How much heat in kJ is lost when 100.0g of steam at 200 deg C is cooled down until it forms ice at -30.0 deg C?

I'll refer you to your previous post.

http://www.jiskha.com/display.cgi?id=1331082239

To find the amount of heat lost when steam is cooled down to form ice, we need to determine the energy required for each phase change.

The first step is to calculate the heat lost during the cooling of steam from 200°C to 100°C. We can use the specific heat capacity formula:

Q = mcΔT

Where:
Q = heat lost or gained
m = mass
c = specific heat capacity
ΔT = change in temperature

The specific heat capacity of water vapor (steam) is approximately 2.03 J/(g°C).

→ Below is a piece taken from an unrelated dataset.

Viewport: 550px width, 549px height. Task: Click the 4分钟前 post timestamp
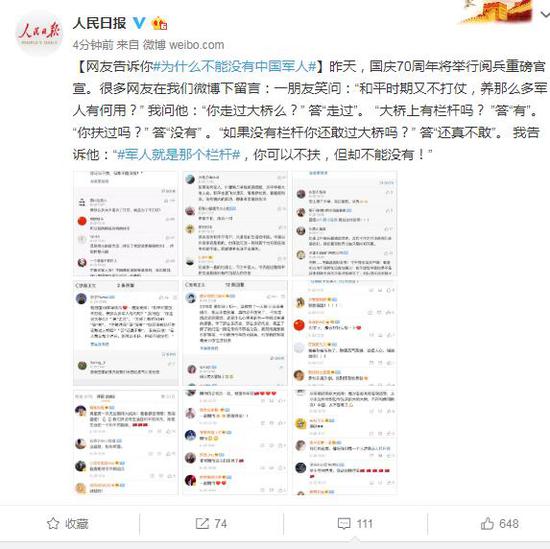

However, since the values given in the question are in kJ and grams, we will convert the specific heat capacity to kJ/(g°C).

Specific heat capacity of steam = 2.03 J/(g°C) = 0.00203 kJ/(g°C)

Now, we can calculate the heat lost during the cooling of steam:

Q1 = (mass of steam) × (specific heat capacity of steam) × (final temperature - initial temperature)

Q1 = (100.0 g) × (0.00203 kJ/(g°C)) × (100°C - 200°C)
Q1 = -20.3 kJ

Next, we need to calculate the heat lost during the phase change from steam to water at 100°C. The specific heat of vaporization for water is approximately 40.7 kJ/mol.

To find the moles of steam, we will use the molar mass of water, which is approximately 18 g/mol:

moles = (mass of steam) / (molar mass of water)
moles = (100.0 g) / (18 g/mol)
moles ≈ 5.56 mol

Now we can calculate the heat lost during the phase change:

Q2 = (moles of steam) × (heat of vaporization)
Q2 = (5.56 mol) × (40.7 kJ/mol)
Q2 ≈ -226.49 kJ

Finally, we need to calculate the heat lost during the cooling of water from 100°C to -30°C, using the same specific heat capacity as before:

Q3 = (mass of water) × (specific heat capacity of water) × (final temperature - initial temperature)

Q3 = (mass of water) × (4.18 J/(g°C)) × (100°C - (-30°C))
Q3 = (100.0 g) × (0.00418 kJ/(g°C)) × (100°C - (-30°C))
Q3 = -41.8 kJ

To find the total heat lost, we sum up all the individual heat losses:

Total heat lost = Q1 + Q2 + Q3
Total heat lost = -20.3 kJ + (-226.49 kJ) + (-41.8 kJ)
Total heat lost ≈ -288.59 kJ

Therefore, approximately 288.59 kJ of heat is lost when 100.0 g of steam at 200°C is cooled until it forms ice at -30.0°C.